Sabtu, 21 April 2012

MEMAKNAI HARI KARTINI DAN KONSEP KESETARAAN GENDER

“Hidup itu akan indah dan berbahagia apabila dalam kegelapan kita melihat cahaya terang” sepotong kalimat yang diucapkan R.A Kartini semasa hidupnya ini mampu memberikan arti dan spirit tersendiri dalam perjuangan meraih persamaan dan kesetaraan gender atau disebut juga emansipasi. Siapa yang tidak kenal dengan R.A Kartini. Wanita kelahiran 21 April 1879 ini merupakan perintis perubahan bagi kaum wanita. Ia lahir dari keluarga bangsawan yang berpikiran maju dan sosoknya yang cekatan, lincah, pintar, suka belajar dan haus akan ilmu pengetahuan. Hari ini kita memperingati hari Kartini memaknai perjuangan beliau. Perjuangan kartini sering diasosiasikan dengan konsep emasipasi dan kesetaraan Gender (Gender Equality). Gender adalah konsep sosial yang merujuk pada peran laki-laki dan perempuan walaupun di Indonesia banyak yang salah menginterpretasikan makna Gender dan mengartikan Gender adalah sesuatu yang berhubungan dengan peran kaum wanita.

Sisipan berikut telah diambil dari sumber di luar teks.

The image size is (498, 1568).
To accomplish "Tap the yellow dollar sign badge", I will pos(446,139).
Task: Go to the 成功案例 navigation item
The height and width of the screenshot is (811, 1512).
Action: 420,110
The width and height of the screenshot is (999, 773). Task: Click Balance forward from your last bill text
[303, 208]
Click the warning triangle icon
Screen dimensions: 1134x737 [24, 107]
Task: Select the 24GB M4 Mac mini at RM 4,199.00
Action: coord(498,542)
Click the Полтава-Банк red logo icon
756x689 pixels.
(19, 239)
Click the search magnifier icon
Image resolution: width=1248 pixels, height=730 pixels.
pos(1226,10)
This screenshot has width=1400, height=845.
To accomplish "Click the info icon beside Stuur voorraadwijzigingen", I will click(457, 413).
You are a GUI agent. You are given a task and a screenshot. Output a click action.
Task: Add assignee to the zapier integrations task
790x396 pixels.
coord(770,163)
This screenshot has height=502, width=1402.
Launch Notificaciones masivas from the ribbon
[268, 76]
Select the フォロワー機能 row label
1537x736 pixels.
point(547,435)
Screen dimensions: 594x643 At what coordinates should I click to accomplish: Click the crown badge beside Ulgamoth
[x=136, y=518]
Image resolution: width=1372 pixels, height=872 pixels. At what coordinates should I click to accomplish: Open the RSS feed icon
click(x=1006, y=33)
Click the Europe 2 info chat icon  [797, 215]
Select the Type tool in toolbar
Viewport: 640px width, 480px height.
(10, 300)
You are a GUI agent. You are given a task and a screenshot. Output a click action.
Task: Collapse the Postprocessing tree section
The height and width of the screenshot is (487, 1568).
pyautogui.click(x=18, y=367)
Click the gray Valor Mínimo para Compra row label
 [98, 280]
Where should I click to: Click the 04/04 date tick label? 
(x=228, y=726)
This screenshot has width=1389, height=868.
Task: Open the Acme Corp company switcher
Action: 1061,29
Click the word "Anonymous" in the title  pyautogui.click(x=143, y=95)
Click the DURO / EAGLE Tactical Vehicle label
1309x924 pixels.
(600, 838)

Dalam Konsep kesetaraan Gender memang kita harus akui bahwa konsep ini mungkin masih kontroversial terutama menurut pandangan aktivist kegamaan bahkan di kalangan kelompok agama dan organisasi tertentu masih bnyak yang bersikap resisten dengan konsep ini yang sering diidentikkan dengan konsep Feminisme yang diimpor. Konsep Kesetaraan Gender dianggap merupakan budaya dan peradaban Barat. Kita berhak membedah dan bahkan mengkritisi konsep feminisme dan kesetraan Gender ini tapi juga kita tidak bisa melihat konsep ini hanya dari perspektif tunggal.

Saya tidak bisa membayangkan seandainya resistensi menentang konsep kesetaraan Gender ini sangat kaku (rigid) dan kita anggap haram serta mendesak pemerintah untuk mendukung kelompok presure grup (Gerakan Ekstra Parlementer) dan anggota parlemen sebaliknya bahkan mendukung pembuatan UU anti kesetaraan Gender, mungkin akan banyak wanita cerdas dan bertalenta kehilangan kesempatan mengikuti pendidikan formal di sekolah sampai perguruan perguruan tinggi dan tidak bisa menyamai strata pendidikan formal pria. Dan tentu juga kita mungkin tidak akan melihat wanita yang bisa mempunyai akses atau emansipasi dan partisipasi dalam pendidikan formal, dan karir politik dan birokrasi yang tinggi misalnya karena dianggap taboo atau bertentangan dengan ajaran budaya, adat dan agama tertentu padahal semua agama mengajarkan agar semua umatnya tidak bodoh dan tertinggal serta hanya jadi objek pembangunan tapi sebaliknya perempuan harus juga menjadi subjek pembangunan dan agen perubahan di negeri ini.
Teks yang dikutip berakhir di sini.